[Input records]:

+ + +

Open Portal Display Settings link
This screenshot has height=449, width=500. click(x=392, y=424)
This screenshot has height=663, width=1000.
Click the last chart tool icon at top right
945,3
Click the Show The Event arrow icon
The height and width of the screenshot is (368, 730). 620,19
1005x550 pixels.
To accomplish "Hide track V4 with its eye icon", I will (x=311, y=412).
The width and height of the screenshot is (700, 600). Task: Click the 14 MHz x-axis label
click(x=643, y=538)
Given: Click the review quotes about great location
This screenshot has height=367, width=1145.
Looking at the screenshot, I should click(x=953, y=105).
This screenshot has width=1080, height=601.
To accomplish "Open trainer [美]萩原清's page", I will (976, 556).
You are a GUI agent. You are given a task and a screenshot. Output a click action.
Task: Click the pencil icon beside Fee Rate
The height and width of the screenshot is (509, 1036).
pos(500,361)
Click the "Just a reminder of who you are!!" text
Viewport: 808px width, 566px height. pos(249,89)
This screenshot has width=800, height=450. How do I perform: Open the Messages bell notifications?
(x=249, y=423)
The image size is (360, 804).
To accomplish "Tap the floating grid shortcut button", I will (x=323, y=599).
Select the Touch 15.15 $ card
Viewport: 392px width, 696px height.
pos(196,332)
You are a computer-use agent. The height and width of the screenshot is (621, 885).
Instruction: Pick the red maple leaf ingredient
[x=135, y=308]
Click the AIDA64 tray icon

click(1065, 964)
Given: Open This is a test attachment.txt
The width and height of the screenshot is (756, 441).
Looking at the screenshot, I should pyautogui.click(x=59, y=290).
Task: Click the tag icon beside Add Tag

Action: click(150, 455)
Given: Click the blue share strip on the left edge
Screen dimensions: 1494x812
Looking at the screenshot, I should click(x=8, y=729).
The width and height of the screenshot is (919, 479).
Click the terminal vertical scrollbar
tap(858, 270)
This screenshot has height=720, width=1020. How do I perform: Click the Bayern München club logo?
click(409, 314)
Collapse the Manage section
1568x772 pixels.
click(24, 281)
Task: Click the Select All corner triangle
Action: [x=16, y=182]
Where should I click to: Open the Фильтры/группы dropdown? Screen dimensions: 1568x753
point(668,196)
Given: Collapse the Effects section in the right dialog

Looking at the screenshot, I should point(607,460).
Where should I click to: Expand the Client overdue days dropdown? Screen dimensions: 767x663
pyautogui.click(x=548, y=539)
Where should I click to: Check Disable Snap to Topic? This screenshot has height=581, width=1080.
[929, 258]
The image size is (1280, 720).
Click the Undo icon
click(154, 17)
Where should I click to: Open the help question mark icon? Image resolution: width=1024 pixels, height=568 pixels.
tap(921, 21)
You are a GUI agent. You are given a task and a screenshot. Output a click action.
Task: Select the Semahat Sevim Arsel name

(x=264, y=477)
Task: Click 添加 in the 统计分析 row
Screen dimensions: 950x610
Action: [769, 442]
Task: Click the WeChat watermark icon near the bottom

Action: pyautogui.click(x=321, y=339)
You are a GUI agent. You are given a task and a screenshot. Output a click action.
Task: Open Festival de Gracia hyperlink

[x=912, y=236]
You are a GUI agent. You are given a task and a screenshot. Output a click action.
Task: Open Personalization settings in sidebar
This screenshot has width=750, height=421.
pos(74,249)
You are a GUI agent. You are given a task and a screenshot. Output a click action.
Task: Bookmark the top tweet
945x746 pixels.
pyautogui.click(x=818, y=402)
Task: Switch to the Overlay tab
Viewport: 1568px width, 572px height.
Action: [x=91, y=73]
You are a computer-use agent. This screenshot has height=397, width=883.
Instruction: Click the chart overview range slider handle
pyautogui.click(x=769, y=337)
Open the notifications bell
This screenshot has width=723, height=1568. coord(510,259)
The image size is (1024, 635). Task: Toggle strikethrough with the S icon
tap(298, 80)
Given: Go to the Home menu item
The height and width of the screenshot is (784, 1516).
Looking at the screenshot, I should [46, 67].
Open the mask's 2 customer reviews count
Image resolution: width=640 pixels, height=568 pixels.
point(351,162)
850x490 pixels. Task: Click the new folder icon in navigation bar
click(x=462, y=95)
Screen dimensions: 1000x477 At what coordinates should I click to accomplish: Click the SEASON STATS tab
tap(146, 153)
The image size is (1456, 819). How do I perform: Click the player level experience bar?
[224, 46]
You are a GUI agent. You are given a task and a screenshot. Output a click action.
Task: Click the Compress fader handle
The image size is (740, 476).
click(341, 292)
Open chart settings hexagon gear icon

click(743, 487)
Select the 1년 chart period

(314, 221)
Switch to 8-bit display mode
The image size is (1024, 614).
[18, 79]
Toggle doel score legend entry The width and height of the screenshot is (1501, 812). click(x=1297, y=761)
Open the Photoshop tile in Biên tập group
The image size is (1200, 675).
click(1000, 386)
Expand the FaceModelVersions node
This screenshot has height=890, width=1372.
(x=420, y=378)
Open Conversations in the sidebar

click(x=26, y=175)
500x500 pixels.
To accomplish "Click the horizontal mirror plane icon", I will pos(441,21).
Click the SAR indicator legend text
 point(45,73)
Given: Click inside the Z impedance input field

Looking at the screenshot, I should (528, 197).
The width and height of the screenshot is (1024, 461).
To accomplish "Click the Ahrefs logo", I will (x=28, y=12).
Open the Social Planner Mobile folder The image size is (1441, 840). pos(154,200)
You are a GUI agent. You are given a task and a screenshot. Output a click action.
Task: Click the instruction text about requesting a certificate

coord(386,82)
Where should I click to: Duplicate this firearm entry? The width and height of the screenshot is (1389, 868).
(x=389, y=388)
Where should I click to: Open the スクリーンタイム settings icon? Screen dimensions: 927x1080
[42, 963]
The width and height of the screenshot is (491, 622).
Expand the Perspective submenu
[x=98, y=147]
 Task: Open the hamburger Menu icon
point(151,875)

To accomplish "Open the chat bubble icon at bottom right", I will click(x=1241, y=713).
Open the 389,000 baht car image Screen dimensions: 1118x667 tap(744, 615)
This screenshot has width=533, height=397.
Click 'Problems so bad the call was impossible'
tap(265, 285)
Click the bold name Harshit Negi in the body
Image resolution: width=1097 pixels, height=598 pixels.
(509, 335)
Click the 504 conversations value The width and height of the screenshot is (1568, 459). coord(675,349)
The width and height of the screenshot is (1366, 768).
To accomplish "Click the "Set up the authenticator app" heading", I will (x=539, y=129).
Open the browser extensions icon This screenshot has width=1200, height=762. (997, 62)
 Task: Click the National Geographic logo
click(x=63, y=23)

+ + +

[Work instructions]:
The first line of the records and every line down to the line with "Given: Click the review" must be quoted exactly; leave out all else.

[Task output]:
Open Portal Display Settings link
This screenshot has height=449, width=500. click(x=392, y=424)
This screenshot has height=663, width=1000.
Click the last chart tool icon at top right
945,3
Click the Show The Event arrow icon
The height and width of the screenshot is (368, 730). 620,19
1005x550 pixels.
To accomplish "Hide track V4 with its eye icon", I will (x=311, y=412).
The width and height of the screenshot is (700, 600). Task: Click the 14 MHz x-axis label
click(x=643, y=538)
Given: Click the review quotes about great location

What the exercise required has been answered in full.